Exercise prompt.
Can you retype the passage on patent claim drafting below word for word, beginning at the words "(2) An apparatus, consisting" and stopping after "and correct spellings."?

Supplied text.
====

Mistakes while drafting claims
The claims of a patent are the “heart” of the application since it forms the most significant part of the whole application. The claims characterize, in specialized terms, the degree of protection a patent gets. Claims define what a patent owner gets the rights to exclude others from. The draftsman has to find the perfect language to write claims.
A Claim has the following parts:
- Preamble: It defines elements of a physical apparatus of the claim and may also contain the objective of the claim. It includes machines, articles of manufacture, processes, compositions of matter, and products-by-process.
Example: (1) A Method for making tea.
(2) An Apparatus for scooping sand.
- Transition: It is a phrase that links the preamble of a patent claim to the specific elements set forth in the claim.
Example: (1) An apparatus, comprising of a handle, a counter weight and a rotating base…. (Open Ended)
(2) An apparatus, consisting of a handle, a counter weight and a rotating base…. (Closed Ended)
- Body: It is the section where the draftsman recites the elements and limitation of the Claim.
Example: A game device, comprising: a handle; a head portion; and a protrusion.
Drafting of the claims is a game of harmonizing both the narrow and the broad. Choice of words and correct grammar plays a very important role as well. The goal is often to be “precisely vague.” Common Mistakes while drafting a patent application are:
Mistakes in Grammar: All claims are required to be proofread for grammatical errors and correct spellings.
Case Study: Flaky Dough or Charcoal Briskets? Chef America, Inc. v. Lamb-Weston, Inc, 358 F.3d 1371 Chef America owned a Patent No. 4,761,290 for “a process for producing a dough product which is convertible upon finish cooking by baking or exposure to microwaves in the presence of a microwave susceptor into a cooked dough product having a light, flaky, crispy texture”. The patent was a for a process to turn a large amount of dough into a flaky and crispy end product, and the improvement upon the prior art made by Chef America was that in the previously existing methods when a huge quantity of dough was baked it at once would cause them to either taste “leathery” or “soggy”. The process patented by Chef America consisted of five steps, one of them was “heating the resulting batter-coated dough to a temperature in the range of about 400° F. to 850° F.” When Chef America sued Lamb-Weston for infringement, US Federal Court held non-infringement. The rationale given by the court was that Lamb-Weston claims would heat the batter “at” the temperature in the range of about 400° F. to 850° while Chef America in its claims stated that they would heat “to” that temperature range. Even while the attorneys for Chef America claimed that heating the dough to that temperature would produces a nonsensical result, since the dough would burn, the court stated that it was the duty of the patent applicant to reflect all of his idea into the patent application. It was not the duty of the court to write patents carefully and consistently |
Drafting Broad Claims: Most inventors, in a bid to claim the most protection, or out of fear to of not explaining enough, draft claims which are very broad. This is a mistake which may result in examiner rejecting the application. Since defining the claim too broadly would mean seeking indefinite protection. There is also a fair chance that claiming too broadly can infringe another patent.
Drafting Narrow Claims: Due to the certainty of thought which every inventor has about their invention, it is very difficult for them to think of an alternate embodiment. For example: A person who invents a cycle would two wheels not really care to make a claim broad enough to incorporate more wheels. This dilutes the protection a patent can afford to the inventor. Moreover, in the event the examiner rejects the claim, an inventor will have lesser scope to negotiate the scope of the claim.

====

Given data.
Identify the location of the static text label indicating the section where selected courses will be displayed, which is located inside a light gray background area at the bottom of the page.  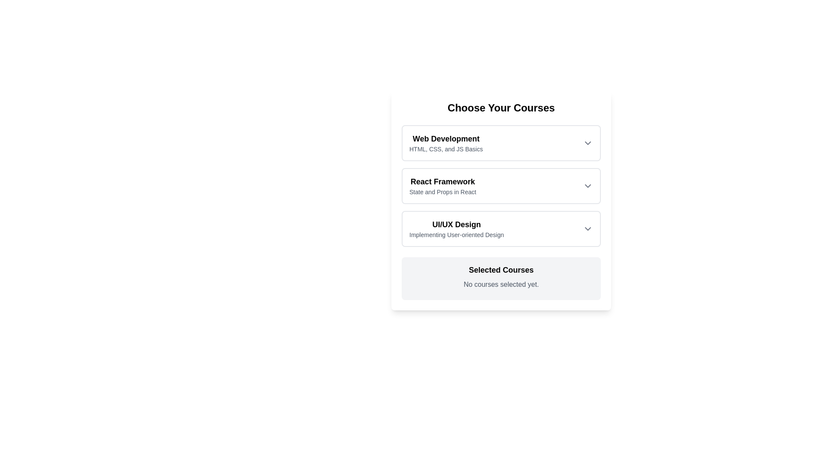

====

Response.
(2) An apparatus, consisting of a handle, a counter weight and a rotating base…. (Closed Ended)
- Body: It is the section where the draftsman recites the elements and limitation of the Claim.
Example: A game device, comprising: a handle; a head portion; and a protrusion.
Drafting of the claims is a game of harmonizing both the narrow and the broad. Choice of words and correct grammar plays a very important role as well. The goal is often to be “precisely vague.” Common Mistakes while drafting a patent application are:
Mistakes in Grammar: All claims are required to be proofread for grammatical errors and correct spellings.